Host plants:
The caterpillar lives polyphagous on ground-level plant parts of the herb layer. As with Euxoa decora, Fabaceae are obviously preferred. I found several caterpillars on the eastern Swabian Alb always below insulated pads of Hippocrepis comosa where they had certainly eaten, too.
Habitat:
Euxoa obelisca inhabits mostly dry-warm habitats such as gappy grasslands, stone and rock interspersed pastures, quarries, embankments and other places with open or at least only gappy vegetated with herbaceous plants, but often moss-rich soil.
Life cycle:
As with the related species, it is likely the young caterpillar which hibernates (inconsistent references) and is fully-grown relatively late in June. I found half-grown caterpillars in Sardinia in the central mountains on pastures under stones in late May 2012 and mature caterpillars on 22 June 2012 on the eastern Swabian Alb on the edge of a quarry. Here individual Hippocrepis pads grew on moss-rich soil. The caterpillars were hidden underneath the pads under moss during the day and occurred together with those of Polyommatus coridon.

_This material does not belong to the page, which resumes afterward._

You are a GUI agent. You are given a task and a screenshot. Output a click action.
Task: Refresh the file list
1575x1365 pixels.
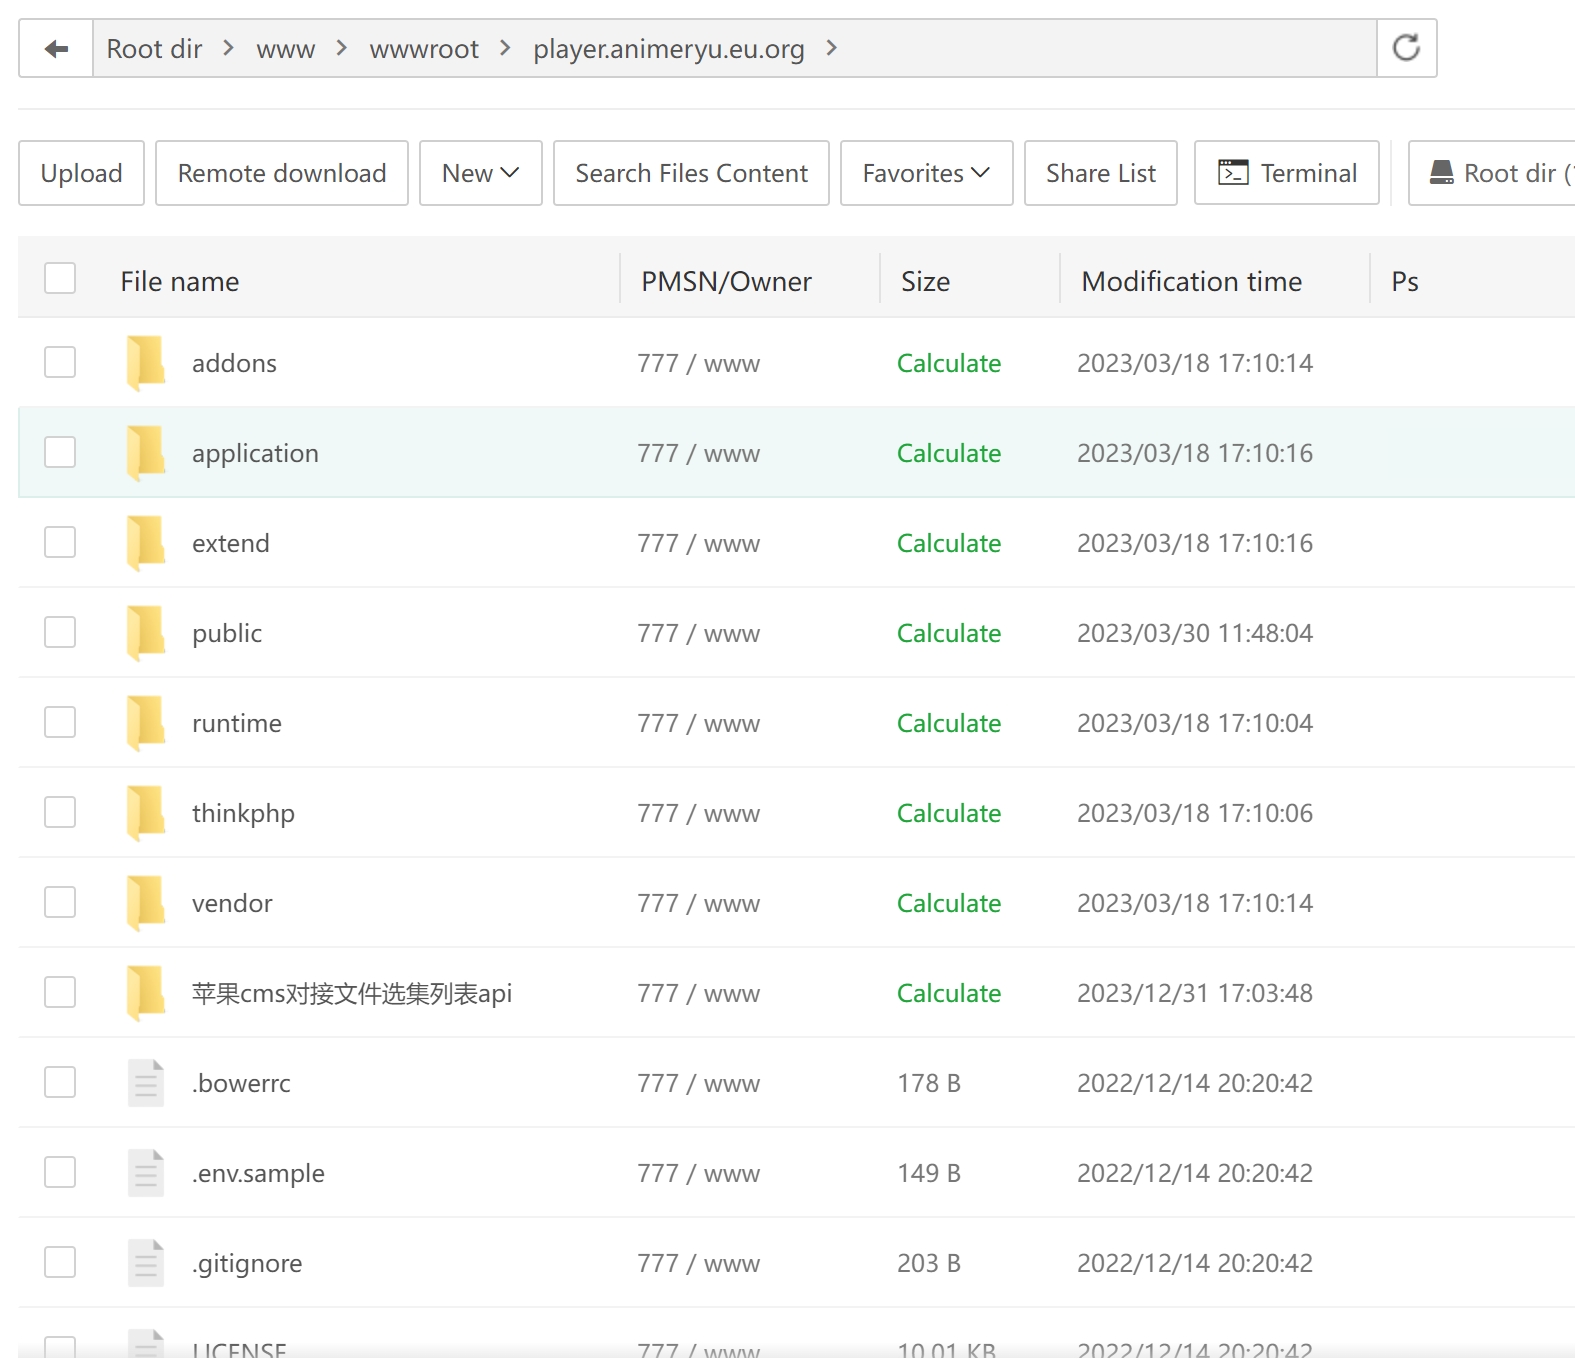click(x=1406, y=48)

The moths fly late from July to September with a peak in August.
Endangerment: regionally endangered or decreasing
Endangerment factors:
This species is moderately endangered in many places north of the Alps as gappy grasslands have become rare. In the Mediterranean, the moth is however still widespread.
Remarks:
Euxoa obelisca occurs from Morocco across much of Europe (north to Southern Scandinavia) to east Asia.